Technology is an enabler of change, but using it the right way requires leadership to be open and make a proper case for their teams. Change only sticks when people are convinced of its value. The hallmark of good change management is making an honest case for what’s new and why you’re leaving behind what’s old, backed by the right data.

Check out this case for remote work for help getting the conversation started correctly.

Using excuses and shifting blame or reasoning will harm morale and destroy trust. The louder or more public efforts to shift blame, especially from leadership, the more likely they will sabotage trust and culture beyond the immediately impacted team or group. Distrust is contagious.

Accepting responsibility

Unfortunately, the excitement around AI is spurring rapid action without reflection on good change management and the need to be honest.

The Duukan e-commerce platform provides us with an unfortunate example. Its CEO recently announced that he laid off 90% of his support staff after adopting an AI chatbot, calling it “absolutely” necessary based on the chatbot’s performance.

The initial response to this layoff announcement on Twitter was a strong backlash because the reasoning didn’t feel honest.

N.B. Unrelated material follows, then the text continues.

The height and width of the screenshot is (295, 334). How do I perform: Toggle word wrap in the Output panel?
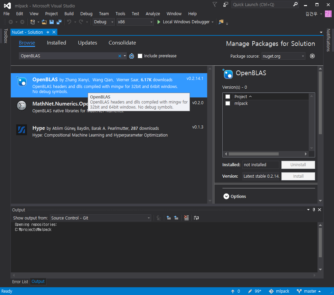coord(196,218)
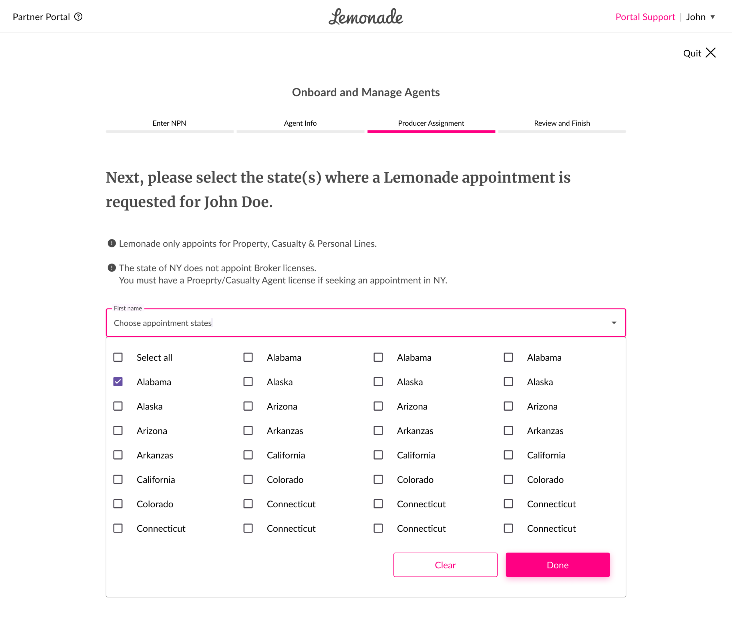The height and width of the screenshot is (635, 732).
Task: Click the NY Broker license warning icon
Action: (x=112, y=268)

If I’m honest with you, that criticism is warranted.

The AI tool didn’t create the current business climate or the company’s performance. AI didn’t “take” a single job. Rather, each person was intentionally laid off and purposefully replaced by a tool. The company made a decision around revenue, expenses, and outsourcing.

How do we know this? The announcement specifically notes that the company has reduced support costs by 85%.

The lesson every other employee will take away is that their jobs are also just as replaceable, the second some other system can save their company some cash. This leads to a culture of distrust, insecurity, and even fear.

Turning honesty inward 

Blaming AI instead of taking responsibility for the decision just isn’t honest, even if there are business reasons for the decision. When building trust and transparency within a company, the feeling of trustworthiness is just as important as actual honesty.

Understanding the importance of this feeling should guide every leader when they make any foundational change.

So, when thinking about asynchronous work and RTO mandates, ask yourself if you’re communicating your decisions honestly.

Really — is the office better for your teams or just more comfortable for how you worked early in your career? Are you doing what’s best to create a modern workforce or trying to fit new habits and practices into an old container?

There’s no right answer for every company. But being honest with your people and yourself is the right first step.